Siderno, Promozione a un passo
Prima il pesante blitz esterno nella finale contro il Real Montepaone, squadra che da inizio stagione primeggiava, e adesso l'ultimo atto contro la Bovese che invece ha vinto i playoff del girone D.
Insomma, il momento è positivo e si respira serenità. In vista del big match decisivo, ai microfoni di LAC News24 si è espresso il tecnico Cosimo Silvano: «Abbiamo fatto una grande rincorsa che ci ha portati a questo spareggio finale, maturato da un cammino dove la squadra ha dimostrato il suo stato di salute, soprattutto in trasferta».
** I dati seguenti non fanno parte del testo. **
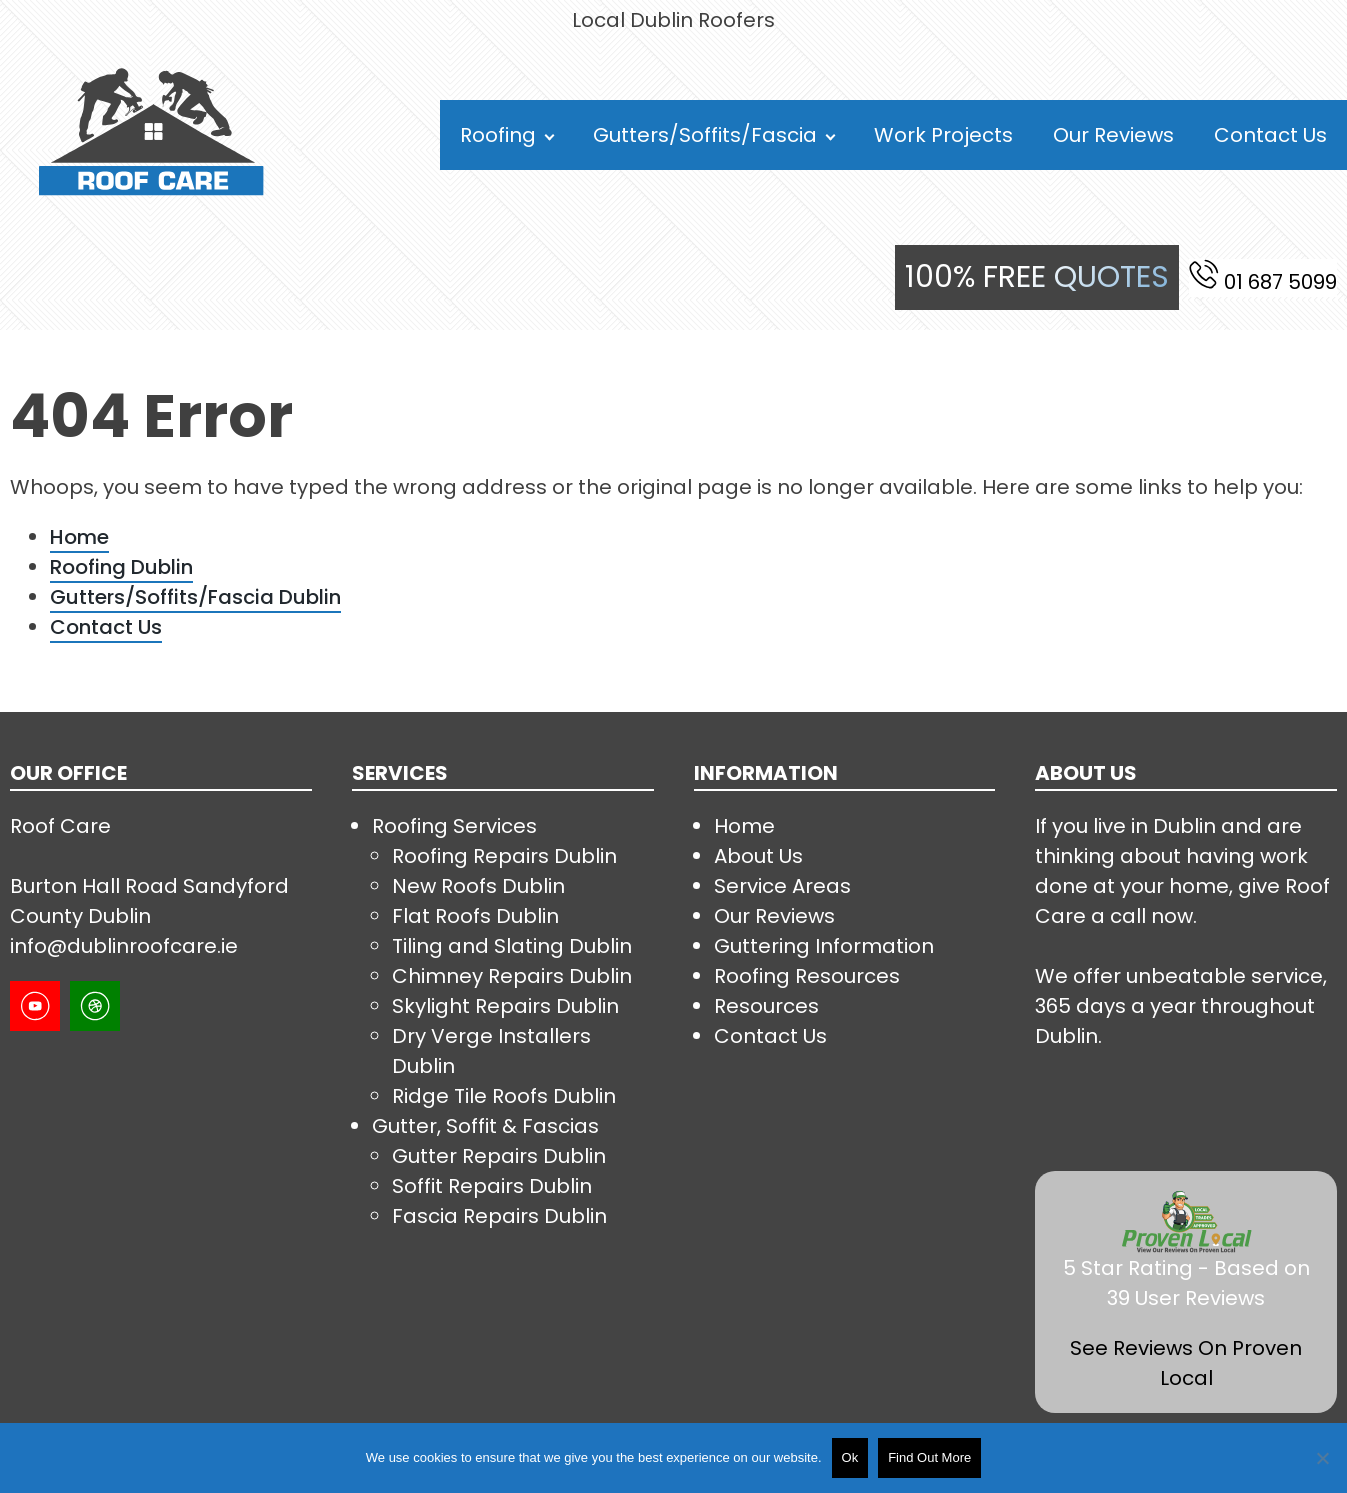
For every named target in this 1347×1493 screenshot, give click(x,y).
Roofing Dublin (121, 567)
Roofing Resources (807, 976)
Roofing (498, 135)
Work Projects (943, 135)
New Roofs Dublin (478, 886)
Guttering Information (824, 946)
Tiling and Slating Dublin (512, 946)
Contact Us (1270, 135)
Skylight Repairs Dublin (505, 1006)
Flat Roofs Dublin (475, 916)
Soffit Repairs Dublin (492, 1186)
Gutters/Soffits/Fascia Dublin (195, 597)
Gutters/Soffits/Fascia (705, 135)
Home (79, 537)
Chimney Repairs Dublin (512, 976)
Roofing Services (454, 826)
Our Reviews (1113, 135)
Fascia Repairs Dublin (499, 1216)
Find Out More (929, 1457)
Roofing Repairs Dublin (504, 856)
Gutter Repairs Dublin (499, 1156)
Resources (766, 1006)
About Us (758, 856)
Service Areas (782, 886)
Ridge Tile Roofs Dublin (504, 1096)
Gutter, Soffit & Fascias (485, 1126)
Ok (850, 1457)
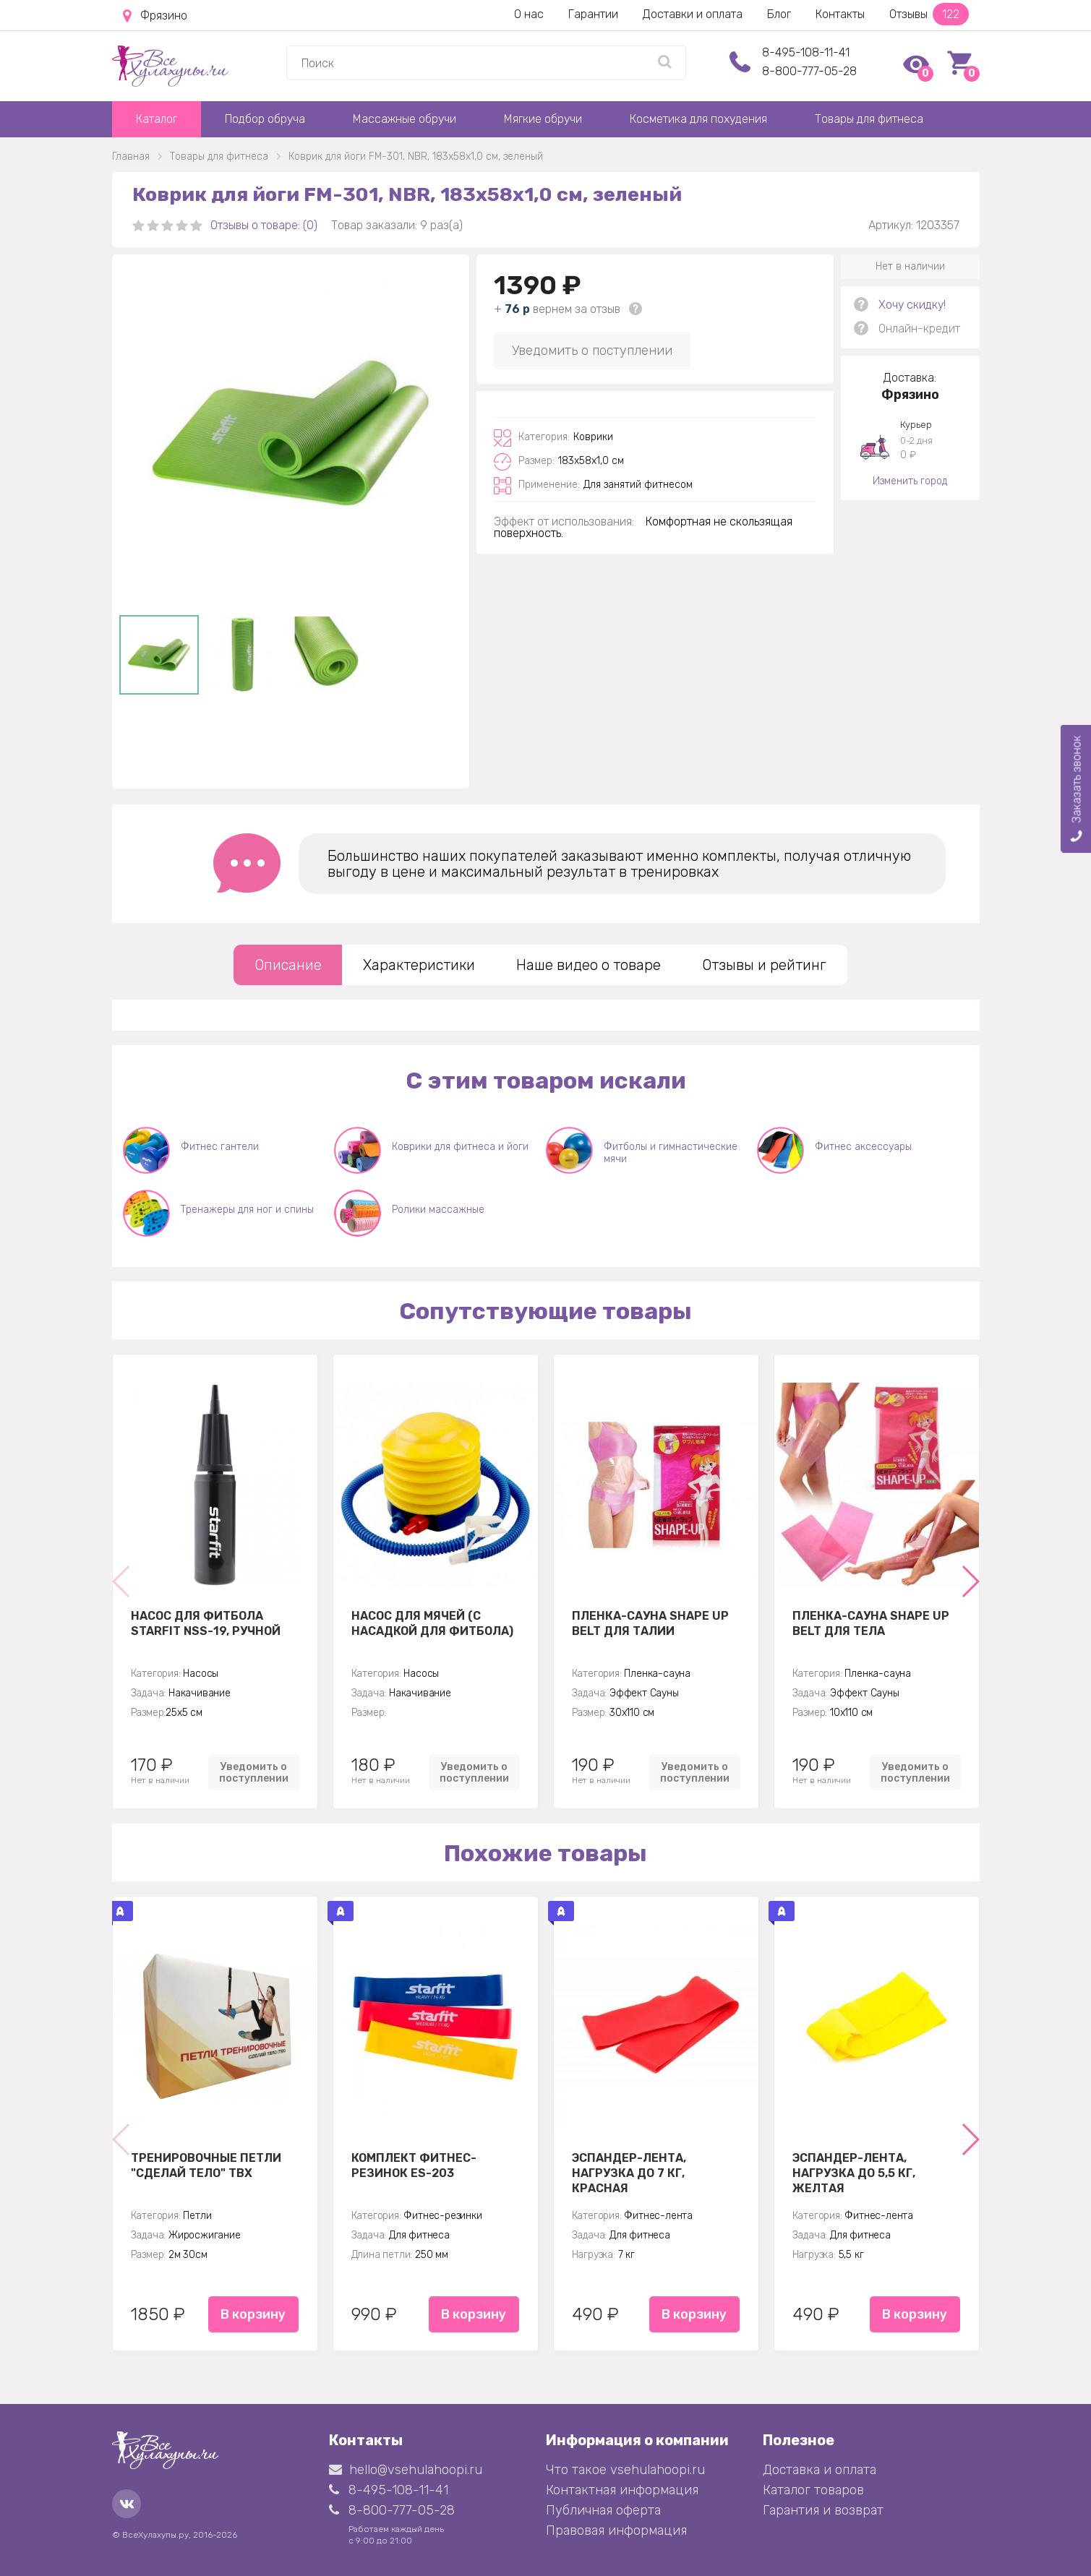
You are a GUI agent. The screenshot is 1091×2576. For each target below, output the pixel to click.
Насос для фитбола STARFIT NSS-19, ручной (206, 1623)
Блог (779, 14)
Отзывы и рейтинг (764, 965)
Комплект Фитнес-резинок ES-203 (413, 2165)
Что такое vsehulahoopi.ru (625, 2469)
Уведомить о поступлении (592, 351)
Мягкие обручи (543, 119)
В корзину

Questo Siderno però non può essere etichettato come sorpresa, viste anche le ambizioni e i progetti iniziali, come afferma lo stesso tecnico: «Bisogna essere realisti e dire che la squadra era ed è programmata, fin da inizio stagione, per disputare un campionato importante. Nell'ultima finestra di mercato, poi, la società è intervenuta aggiungendo all'organico quattro importanti innesti per assicurare quantomeno l'ingresso nei playoff e così è stato».
Il punto di svolta
Il punto di svolta di questa squadra può essere individuato nella ventesima giornata, ovvero dopo la sconfitta contro il Roccella che diventerà poi campione. Da lì, infatti, i bianco/azzurri non hanno più perso se non, come detto, nell'ultima giornata che non valeva più nulla: «Dopo il match contro il Roccella - continua Silvano - la squadra ha acquisito una mentalità diversa, iniziando ad inanellare risultati e quasi agganciando le formazioni davanti a noi. Quanto alla finale del girone, affrontavamo il Real Montepaone che è stata la squadra più continua e lineare del campionato, vivendo sempre ai vertici. La vittoria però è stata meritata e figlia, soprattutto, da un pubblico che ci ha incoraggiato fino alla fine. Il morale è alle stelle, inutile negarlo, perché abbiamo coronato quello che era l'obiettivo ma adesso manca l'ultimo tassello».